As mentioned in our our description of our approach, at Hilltop Education Connections, we practice a form of education based on wholism with a specific focus on supporting all participants forming deep connections in general, and with ourselves, others, and the rest of the natural world, in particular.

A comparison of a reductionist point of view and our wholistic worldview will help elucidate why we focus on three types of connection are especially important. Of course, these kinds of connecting are all interconnected, but each also at least makes a useful focus when thinking about learning.. Most schools in the USA embody an analytic/reductionist worldview that philosopher Charles Eisenstein calls the story of separation. This story has led us to the precipice of our own extinction. The central idea behind the analytic and reductionist worldview that Eisenstein calls the story of separation is that all of us and all things are separate from each other and everything else. This story includes the following ideas:

  • The most productive way to look at the world is to reduce complexity by analyzing multilevel systems down to their component parts, isolating each from its context. 
  • Given that each of us is an isolated part, each with our own independent goals and needs, competition for limited resources is inevitable.
  • Conformity increases a community’s ability to treat its participants as interchangeable parts, so conformance to standards is essential.

» Exercise 1
Reproduce the passage on wholistic education from "A comparison of" through "from its context.", copying every word of that stretch.
» Exercise 2
Extend the passage on wholistic education, writing the text that would follow its final sentence.
These lines come from a separate source, unrelated to the passage above.

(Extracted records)

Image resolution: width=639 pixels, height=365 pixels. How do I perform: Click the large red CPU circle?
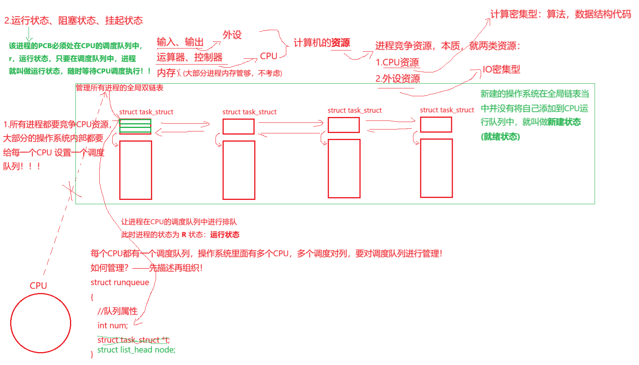tap(41, 323)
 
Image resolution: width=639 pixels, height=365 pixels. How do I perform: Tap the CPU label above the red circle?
tap(38, 286)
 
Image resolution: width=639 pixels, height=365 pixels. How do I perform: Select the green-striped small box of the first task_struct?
tap(135, 126)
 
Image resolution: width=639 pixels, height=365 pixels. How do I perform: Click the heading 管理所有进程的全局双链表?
tap(120, 88)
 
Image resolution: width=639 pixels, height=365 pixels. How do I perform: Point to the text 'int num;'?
tap(113, 325)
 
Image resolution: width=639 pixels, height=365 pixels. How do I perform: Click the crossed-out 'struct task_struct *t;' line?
tap(133, 340)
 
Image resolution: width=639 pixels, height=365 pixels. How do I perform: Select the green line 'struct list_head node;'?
tap(136, 350)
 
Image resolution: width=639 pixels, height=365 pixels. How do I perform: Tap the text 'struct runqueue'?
tap(120, 282)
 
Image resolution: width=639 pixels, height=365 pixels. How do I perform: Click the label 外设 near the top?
tap(232, 35)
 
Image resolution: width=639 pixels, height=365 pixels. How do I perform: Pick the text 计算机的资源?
tap(321, 43)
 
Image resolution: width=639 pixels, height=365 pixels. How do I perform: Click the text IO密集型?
tap(501, 70)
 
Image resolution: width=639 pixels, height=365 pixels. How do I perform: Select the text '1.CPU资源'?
tap(397, 62)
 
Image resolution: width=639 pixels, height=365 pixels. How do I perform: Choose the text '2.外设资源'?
tap(398, 79)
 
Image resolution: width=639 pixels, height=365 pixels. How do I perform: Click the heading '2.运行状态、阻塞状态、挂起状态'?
tap(74, 20)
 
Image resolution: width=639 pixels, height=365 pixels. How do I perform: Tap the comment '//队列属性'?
tap(117, 311)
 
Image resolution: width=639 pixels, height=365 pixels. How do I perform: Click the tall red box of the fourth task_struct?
tap(436, 168)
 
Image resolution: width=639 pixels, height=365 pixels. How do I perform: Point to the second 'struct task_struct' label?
tap(249, 112)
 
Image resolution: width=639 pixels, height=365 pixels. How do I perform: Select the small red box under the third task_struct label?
tap(344, 125)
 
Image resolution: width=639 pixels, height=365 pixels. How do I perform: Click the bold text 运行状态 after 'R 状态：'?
tap(225, 235)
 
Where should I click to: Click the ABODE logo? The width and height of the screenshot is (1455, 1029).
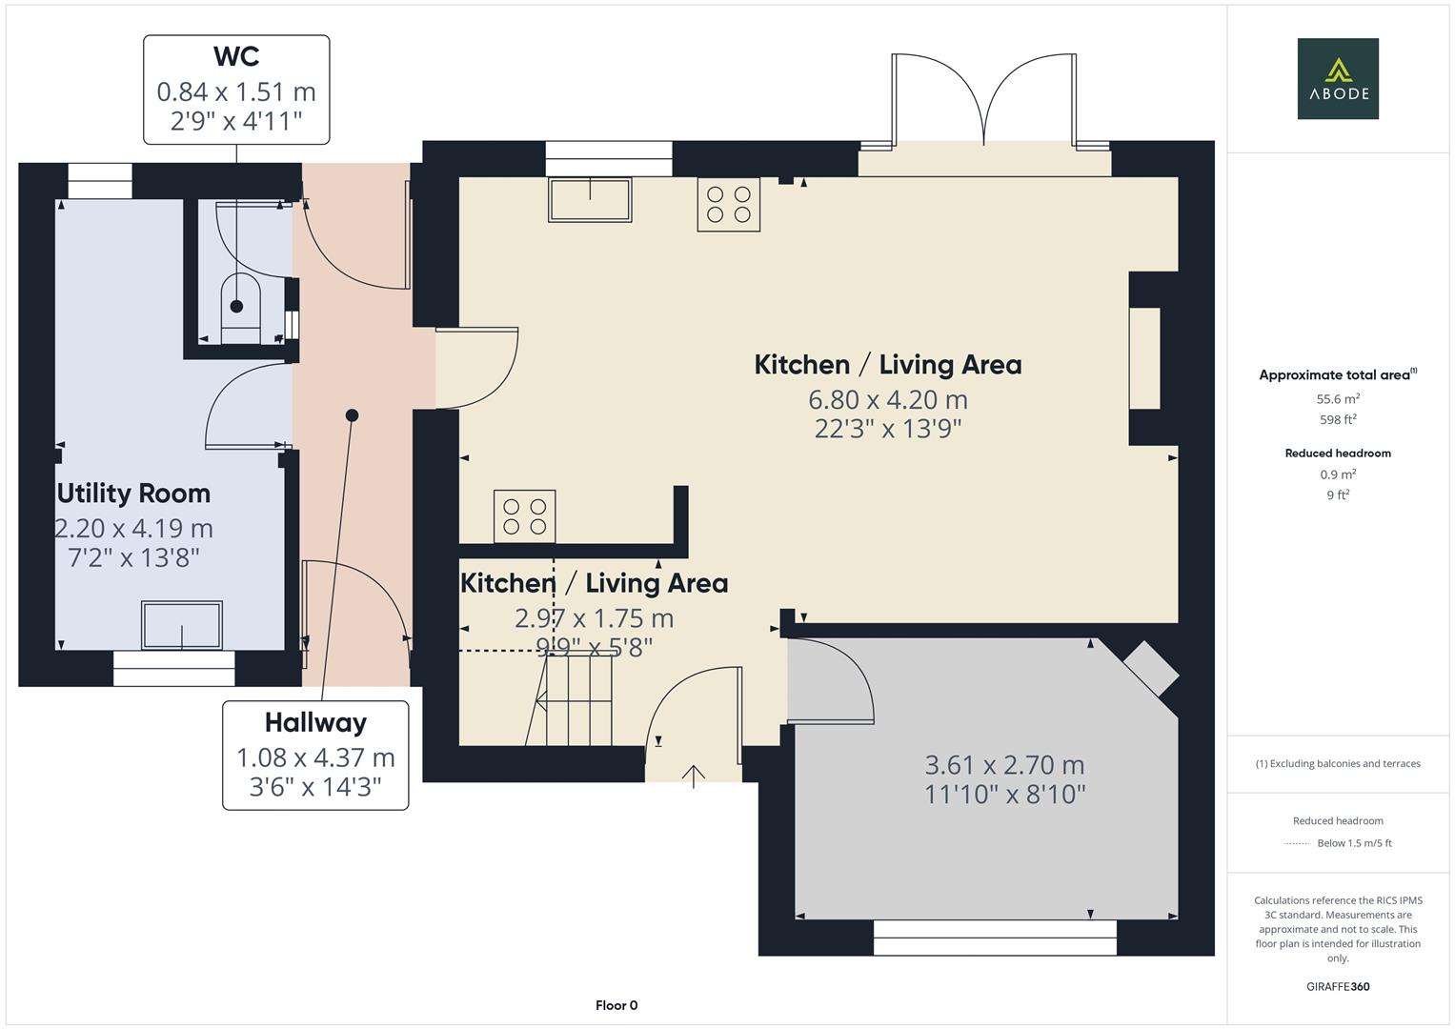[x=1338, y=78]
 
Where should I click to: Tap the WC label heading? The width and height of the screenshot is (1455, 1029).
[x=236, y=56]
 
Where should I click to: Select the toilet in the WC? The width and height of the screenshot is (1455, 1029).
[x=240, y=308]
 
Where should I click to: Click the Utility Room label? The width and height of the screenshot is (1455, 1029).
[x=133, y=494]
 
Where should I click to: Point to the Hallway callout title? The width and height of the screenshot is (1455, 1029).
[x=315, y=722]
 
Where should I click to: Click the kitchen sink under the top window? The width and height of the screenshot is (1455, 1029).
[x=590, y=199]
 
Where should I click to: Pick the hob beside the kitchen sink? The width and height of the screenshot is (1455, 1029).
[x=729, y=205]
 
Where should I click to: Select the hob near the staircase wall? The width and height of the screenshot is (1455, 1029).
[x=524, y=516]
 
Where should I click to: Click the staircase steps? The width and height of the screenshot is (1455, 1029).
[x=578, y=700]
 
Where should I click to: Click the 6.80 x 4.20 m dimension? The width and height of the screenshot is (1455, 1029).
[x=888, y=400]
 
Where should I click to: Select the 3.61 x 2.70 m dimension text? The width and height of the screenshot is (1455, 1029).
[x=1005, y=765]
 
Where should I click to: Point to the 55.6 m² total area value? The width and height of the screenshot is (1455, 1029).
[x=1338, y=399]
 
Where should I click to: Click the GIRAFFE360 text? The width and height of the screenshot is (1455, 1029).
[x=1338, y=987]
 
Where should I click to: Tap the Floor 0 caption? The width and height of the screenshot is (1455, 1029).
[x=616, y=1005]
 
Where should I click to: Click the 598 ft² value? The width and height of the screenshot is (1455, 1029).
[x=1338, y=419]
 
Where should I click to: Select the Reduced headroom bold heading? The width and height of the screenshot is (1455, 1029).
[x=1338, y=454]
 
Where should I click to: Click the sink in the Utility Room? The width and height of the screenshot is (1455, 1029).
[x=182, y=626]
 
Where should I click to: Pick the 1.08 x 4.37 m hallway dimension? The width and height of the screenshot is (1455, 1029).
[x=315, y=758]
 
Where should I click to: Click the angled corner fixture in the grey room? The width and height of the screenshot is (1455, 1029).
[x=1151, y=669]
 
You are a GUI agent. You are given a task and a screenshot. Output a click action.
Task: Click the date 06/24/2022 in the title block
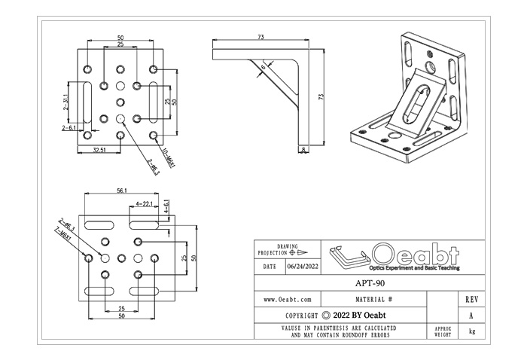(302, 267)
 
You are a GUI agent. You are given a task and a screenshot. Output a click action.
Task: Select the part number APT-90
(370, 284)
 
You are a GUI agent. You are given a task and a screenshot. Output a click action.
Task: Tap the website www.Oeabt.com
(288, 299)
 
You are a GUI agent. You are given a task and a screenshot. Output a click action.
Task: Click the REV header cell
(471, 299)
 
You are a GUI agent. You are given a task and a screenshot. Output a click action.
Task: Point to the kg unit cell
(471, 331)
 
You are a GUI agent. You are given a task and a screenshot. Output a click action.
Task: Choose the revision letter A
(471, 316)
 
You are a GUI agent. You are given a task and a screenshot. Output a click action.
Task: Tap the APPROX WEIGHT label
(443, 331)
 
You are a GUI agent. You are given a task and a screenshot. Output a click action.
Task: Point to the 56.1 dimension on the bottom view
(120, 191)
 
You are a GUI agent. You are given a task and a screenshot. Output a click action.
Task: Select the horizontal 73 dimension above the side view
(260, 36)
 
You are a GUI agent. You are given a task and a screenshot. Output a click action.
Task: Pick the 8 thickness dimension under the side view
(303, 151)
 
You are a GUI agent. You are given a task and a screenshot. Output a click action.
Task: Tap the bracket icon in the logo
(347, 256)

» Task result 1
A comparison of a reductionist point of view and our wholistic worldview will help elucidate why we focus on three types of connection are especially important. Of course, these kinds of connecting are all interconnected, but each also at least makes a useful focus when thinking about learning.. Most schools in the USA embody an analytic/reductionist worldview that philosopher Charles Eisenstein calls the story of separation. This story has led us to the precipice of our own extinction. The central idea behind the analytic and reductionist worldview that Eisenstein calls the story of separation is that all of us and all things are separate from each other and everything else. This story includes the following ideas:

  • The most productive way to look at the world is to reduce complexity by analyzing multilevel systems down to their component parts, isolating each from its context.

» Task result 2
  • To maintain standards and keep the competition from getting out of hand, power and knowledge must flow from the top down via an authoritarian hierarchy using extrinsic motivators (rewards and punishments) to get individuals to behave and conform.
  • We are rulers of the world, not of it. We can and have shaped our world, as we have liked, becoming the masters of our planet. The best thing for us to do is to complete our conquest.

Reductionist-Analytic thinking reached its pinnacle in the industrial age with the invention of the factory. Factories are places where products, designed to perform specific functions to exacting standards, are mass-produced. Products move along an assembly line where parts are added in a prescribed sequence to maximize efficiency and each product is tested throughout the whole process to ensure that each complies with rigorous standards that ensure that each product is interchangeable with the next. 

Factories are both a product of and a contributor to reductionist-analytic thinking. Since their eruption onto the scene, factories have heavily influenced systems thinking with its emphasis on systems as assemblies of parts into larger and larger wholes. Worse, they have heavily influenced our educational system. The idea that the most productive way to look at the world or anything else is to isolate everything from its context and break it down into component parts has been implemented in schools in a wide variety of ways. 

The pillars of education based on the story of separation include: breaking knowledge into separate subjects areas, sorting students into age-based bins, separating children from their communities, assigning children tasks removed from any meaningful context in which they might be applied, emphasizing conformance to standards and using authoritarian hierarchy along with rewards and punishments to maintain standards and keep competition from getting out of hand, and assessing children using the same inane grading system the USDA uses for sides of beef.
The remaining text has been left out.